Because once again, if you go have to go into court and you say my attorney or my accountant said this or this, a judge is more apt to then say, okay, you made a mistake as opposed to a tort. The mistake was you listened to your attorney or your accountant and they gave you bad advice, but you relied upon advice.
One, one more, one more thing, Bill. If you see the board going off the rails in terms of, some type of a decision then you should ask for a roll call vote if you, if-- so that way the world knows that you are going in the other direction. And that way if the board is sued collectively or individually, you'll get off the case 'cause you did not vote that way.
The other thing it often does is when you ask for something like that and you don't do it every day, they don't wanna be the boy cried wolf. But when you ask for that, it sometimes there's a smack in the head of the other board members to sober them up and maybe they realize. Hey, maybe we're, we are going in the wrong direction here.
But finally, I think bottom line is this is all common sense.
It's not rocket science. In the end board members probably know most times when they're doing the right thing and most times when they're doing the wrong thing, and why they're doing the wrong thing, when they're doing the wrong thing. If you have any doubt, if you're doing the wrong thing, then pick up the phone or email your attorney, your managing agent, and I'm sure they'll set you in the right direction.
Bill Morris: Eric Goidel, that was a wonderful little primer on the Business Judgment Rule, its strengths and weaknesses and how boards should proceed. Thank you so much, Eric.
Eric Goidel: Bill, nice talking to you again.

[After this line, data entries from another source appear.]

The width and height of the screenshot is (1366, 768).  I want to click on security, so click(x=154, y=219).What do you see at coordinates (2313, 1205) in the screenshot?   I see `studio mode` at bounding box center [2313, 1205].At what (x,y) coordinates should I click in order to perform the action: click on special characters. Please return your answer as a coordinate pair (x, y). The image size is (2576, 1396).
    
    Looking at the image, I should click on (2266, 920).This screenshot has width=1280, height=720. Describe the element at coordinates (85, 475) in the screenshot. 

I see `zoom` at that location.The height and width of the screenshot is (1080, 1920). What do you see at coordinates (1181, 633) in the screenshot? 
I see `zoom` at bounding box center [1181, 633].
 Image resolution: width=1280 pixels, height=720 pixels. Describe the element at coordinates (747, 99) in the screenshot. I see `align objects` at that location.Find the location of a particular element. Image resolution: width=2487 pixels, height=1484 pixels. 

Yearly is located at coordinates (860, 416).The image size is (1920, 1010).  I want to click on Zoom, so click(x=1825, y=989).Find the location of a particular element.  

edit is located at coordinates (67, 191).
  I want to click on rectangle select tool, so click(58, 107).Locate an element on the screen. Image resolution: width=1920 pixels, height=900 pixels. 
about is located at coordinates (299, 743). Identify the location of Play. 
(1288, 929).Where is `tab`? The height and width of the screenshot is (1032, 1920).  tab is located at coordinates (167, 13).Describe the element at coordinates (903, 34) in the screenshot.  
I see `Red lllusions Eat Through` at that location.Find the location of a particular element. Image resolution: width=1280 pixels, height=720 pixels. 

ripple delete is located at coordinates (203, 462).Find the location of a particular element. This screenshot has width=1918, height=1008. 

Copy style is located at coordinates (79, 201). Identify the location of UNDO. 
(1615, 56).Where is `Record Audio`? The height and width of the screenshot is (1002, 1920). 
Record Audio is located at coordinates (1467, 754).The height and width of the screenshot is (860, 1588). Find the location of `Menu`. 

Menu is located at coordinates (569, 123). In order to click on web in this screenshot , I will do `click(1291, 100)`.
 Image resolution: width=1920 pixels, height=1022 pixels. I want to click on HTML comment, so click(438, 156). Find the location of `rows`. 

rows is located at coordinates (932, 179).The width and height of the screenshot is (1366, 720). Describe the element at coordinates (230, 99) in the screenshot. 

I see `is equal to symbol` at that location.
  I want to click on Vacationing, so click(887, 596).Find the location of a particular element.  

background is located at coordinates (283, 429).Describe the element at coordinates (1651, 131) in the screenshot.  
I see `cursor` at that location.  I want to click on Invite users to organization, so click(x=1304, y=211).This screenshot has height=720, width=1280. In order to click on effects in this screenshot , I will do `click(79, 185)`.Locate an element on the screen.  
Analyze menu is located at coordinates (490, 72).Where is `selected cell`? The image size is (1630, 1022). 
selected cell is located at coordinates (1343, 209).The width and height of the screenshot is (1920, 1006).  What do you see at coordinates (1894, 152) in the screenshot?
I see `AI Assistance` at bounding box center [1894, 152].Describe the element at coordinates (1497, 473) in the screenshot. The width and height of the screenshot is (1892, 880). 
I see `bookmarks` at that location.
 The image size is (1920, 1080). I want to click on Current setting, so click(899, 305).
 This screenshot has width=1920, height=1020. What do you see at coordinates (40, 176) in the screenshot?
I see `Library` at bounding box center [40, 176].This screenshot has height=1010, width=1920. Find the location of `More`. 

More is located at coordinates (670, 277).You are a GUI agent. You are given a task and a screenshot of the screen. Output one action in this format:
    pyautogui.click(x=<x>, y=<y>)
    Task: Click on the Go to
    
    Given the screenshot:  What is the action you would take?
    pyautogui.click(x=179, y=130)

Eric Goidel, Senior Partner, Borah, Goldstein, Altschuler, Nahins & Goidel

Degrees of exposure. The business judgment rule covers two categories: contractual issues relating to governing documents like bylaws and house rules, and societal or governmental issues such as discrimination claims or violations of laws and regulations. Boards generally have more protection with the first category, while the second leaves them more exposed. Directors & Officers insurance covers board members on virtually all of these types of claims, but only up to a point. That’s because the duty to defend means the insurance company almost always has to provide an attorney if you’re sued; but if you lose, it may not be writing a check.

Security measures. That’s one reason you have to make sure that your bylaws have been updated to provide the broadest coverage and indemnification for directors and officers. Boards also need to adopt clear policies on sales, subletting, disabilities and so forth, and then follow them religiously and consistently. Doing that will give the court something to hang its hat on, so to speak, in terms of applying the business judgment rule. And it almost goes without saying that you should rely on the advice of your attorney, accountant, managing agent, engineers and other professionals. 

Added protection. If while on the board you think a decision looks like it’s going off the rails, request a roll-call vote so you and others can voice dissenting opinions. Sometimes that’s all that’s needed to make people realize. “Hey, we might be headed in the wrong direction here.” By calling for the vote the minutes will reflect that you didn’t agree, and if the board is sued collectively or individually, you will be able to remove yourself from the suit because you did not vote for the decision in question.